==== Artículo ====

Francisco Fernández-Carvajal 23 de julio de 2024
@hablarcondios
— Las
virtudes humanas componen el fundamento de las sobrenaturales.
— En
Jesucristo tienen su plenitud todas las virtudes.
—
Necesidad de las virtudes humanas en el apostolado.
I. El
Evangelio de la Misa1 nos
enseña cómo la semilla de la gracia cae en terrenos muy diferentes: entre
espinos, en el camino endurecido por el paso de las gentes, en medio de un
pedregal..., en tierra buena. Dios quiere que seamos esa tierra bien preparada
que acoge la semilla y a su tiempo da una crecida cosecha. Las virtudes
naturales constituyen en el hombre el terreno bien dispuesto para que, con la
ayuda de la gracia, arraiguen y crezcan las sobrenaturales. Muchos que, quizá
por ignorancia, viven alejados de Dios, pero han cultivado esas disposiciones
nobles y honradas, están bien dispuestos y preparados para recibir la gracia de
la fe, porque el comportamiento humano recto compone como el punto de apoyo del
edificio sobrenatural.

====

• **Consigna**: Prosigue el artículo sobre las virtudes humanas como fundamento de las sobrenaturales a partir de su última oración. Las líneas que vienen a continuación son un material independiente del artículo.

==== Datos de origen ====

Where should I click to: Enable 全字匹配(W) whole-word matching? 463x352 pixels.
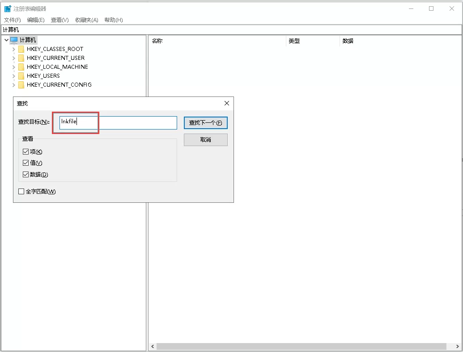pyautogui.click(x=21, y=191)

====

• **Respuesta**:
La vida de la gracia en el cristiano no está superpuesta a la realidad humana, sino que la penetra, la enriquece y la perfecciona. «De este modo se explica que la Iglesia exija a sus santos el ejercicio heroico no solo de las virtudes teologales, sino también de las morales y humanas; y que las personas verdaderamente unidas a Dios por el ejercicio de las virtudes teologales se perfeccionan también desde el punto de vista humano, se afinan en su trato; son leales, afables, corteses, generosas, sinceras, precisamente porque tienen colocados en Dios todos los afectos de su alma»2.
El
orden sobrenatural no prescinde del orden natural, ni mucho menos lo destruye:
«por el contrario, lo levanta y lo perfecciona, y cada uno de los órdenes
presta al otro un auxilio, como un complemento proporcionado a su propia
naturaleza y dignidad, puesto que ambos proceden de Dios, que no puede menos de
estar de acuerdo consigo mismo»3.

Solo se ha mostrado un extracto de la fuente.